Dalam momen yang penting, pada masa tak menentu dalam kekuasaan Soekarno setelah Peristiwa 30 September 1965, Brigjen Amirmahmud masuk Jakarta menggantikan Mayjen Umar Wirahadikusumah sebagai Panglima Kodam Jaya. Salah satu reputasi yang diciptakan Amirmahmud adalah bahwa ia termasuk salah satu Panglima Kodam luar Jawa yang melarang semua kegiatan PKI dan ormas-ormasnya pada bulan Oktober tahun 1965, tanggal 19, tetapi masih lebih lambat dibandingkan sejumlah Kodam lainnya. Satu dan lain hal, kedekatannya dengan Presiden Soekarno ikut memperlambat dirinya mengambil keputusan itu. Pada 1 Oktober, ketika Kepala Staf Komando Antar Daerah Kalimantan Brigjen Munadi, mengadakan pertemuan membahas situasi yang terjadi di Jakarta, Panglima Kalimantan Selatan ini menjadi satu-satunya Panglima se Kalimantan yang tidak hadir. Menurut informasi Munadi kepada Jenderal Nasution kemudian, ketidakhadiran itu disebabkan sang panglima didatangi oleh Ketua PKI Kalimantan Selatan, A. Hanafiah, yang memberitahukan bahwa Panglima Kodam itu ditunjuk sebagai anggota Dewan Revolusi Kalimantan Selatan.

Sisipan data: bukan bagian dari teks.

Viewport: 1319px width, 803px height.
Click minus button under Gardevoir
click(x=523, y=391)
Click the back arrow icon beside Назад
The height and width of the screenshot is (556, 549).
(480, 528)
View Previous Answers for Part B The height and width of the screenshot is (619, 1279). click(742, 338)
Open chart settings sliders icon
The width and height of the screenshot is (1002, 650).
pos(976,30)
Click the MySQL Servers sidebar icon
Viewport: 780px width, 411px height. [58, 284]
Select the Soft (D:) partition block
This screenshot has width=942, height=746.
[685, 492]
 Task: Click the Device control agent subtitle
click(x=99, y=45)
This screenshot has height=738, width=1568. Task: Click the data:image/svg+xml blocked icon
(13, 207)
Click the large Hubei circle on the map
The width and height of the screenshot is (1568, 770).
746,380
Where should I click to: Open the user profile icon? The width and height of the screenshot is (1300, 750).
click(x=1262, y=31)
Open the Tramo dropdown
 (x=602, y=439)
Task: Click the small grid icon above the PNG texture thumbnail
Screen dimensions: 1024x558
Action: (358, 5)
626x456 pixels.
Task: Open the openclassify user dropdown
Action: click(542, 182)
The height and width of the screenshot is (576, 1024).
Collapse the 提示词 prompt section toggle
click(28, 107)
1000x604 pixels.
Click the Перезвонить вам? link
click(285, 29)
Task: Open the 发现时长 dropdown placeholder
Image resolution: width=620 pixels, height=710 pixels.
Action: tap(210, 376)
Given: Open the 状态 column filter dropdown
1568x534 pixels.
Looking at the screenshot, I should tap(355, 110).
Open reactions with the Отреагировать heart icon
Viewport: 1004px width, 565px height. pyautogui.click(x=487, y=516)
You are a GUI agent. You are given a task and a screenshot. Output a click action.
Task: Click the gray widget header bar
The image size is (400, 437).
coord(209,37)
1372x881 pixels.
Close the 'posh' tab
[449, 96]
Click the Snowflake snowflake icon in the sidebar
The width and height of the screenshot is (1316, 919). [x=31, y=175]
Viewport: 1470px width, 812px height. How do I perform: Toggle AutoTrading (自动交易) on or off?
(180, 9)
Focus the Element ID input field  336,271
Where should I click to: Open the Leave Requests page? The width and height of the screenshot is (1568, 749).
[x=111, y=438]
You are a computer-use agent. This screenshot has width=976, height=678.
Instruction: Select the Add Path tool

Ketika Amirmahmud menjadi Panglima Kodam Jaya, beberapa kali tindakannya menimbulkan tanda tanya para mahasiswa KAMI. Prajurit-prajurit Kodam Jaya kerap bertindak keras dan kasar kepada mahasiswa. Perwira-perwira bawahan Amirmahmud pun umumnya tidak menunjukkan simpati terhadap gerakan-gerakan mahasiswa, untuk tidak menyebutnya bersikap memusuhi. Hanya sedikit perwira Kodam Jaya yang bersimpati kepada mahasiswa, bisa dihitung cukup dengan jari di satu tangan, dan di antara yang sedikit itu tercatat nama Kepala Staf Kodam Kolonel AJ Witono serta Letnan Kolonel Urip Widodo.

Sebagai seorang Soekarnois, berkali-kali pula Amirmahmud  menampilkan lakon kesetiaan kepada Soekarno, diantaranya terkait dengan Barisan Soekarno. Tetapi, agaknya ini justru menjadi hikmah pula baginya, karena sedikitnya ia makin mendapat tempat di hati Soekarno, yang kemudian memudahkannya berperan dalam kelahiran Surat Perintah 11 Maret. Dan adalah karena peranannya pada tanggal 11 Maret, ia kemudian mendapat tempat yang lebih layak di sisi Soeharto dalam kekuasaan, sepanjang hayatnya. Terus menerus menjadi Menteri Dalam Negeri sejak menggantikan Basoeki Rachmat yang meninggal dunia dan kemudian menjadi Ketua MPR/DPR sebagai penutup karirnya yang secara menyeluruh tergolong ‘terang benderang’.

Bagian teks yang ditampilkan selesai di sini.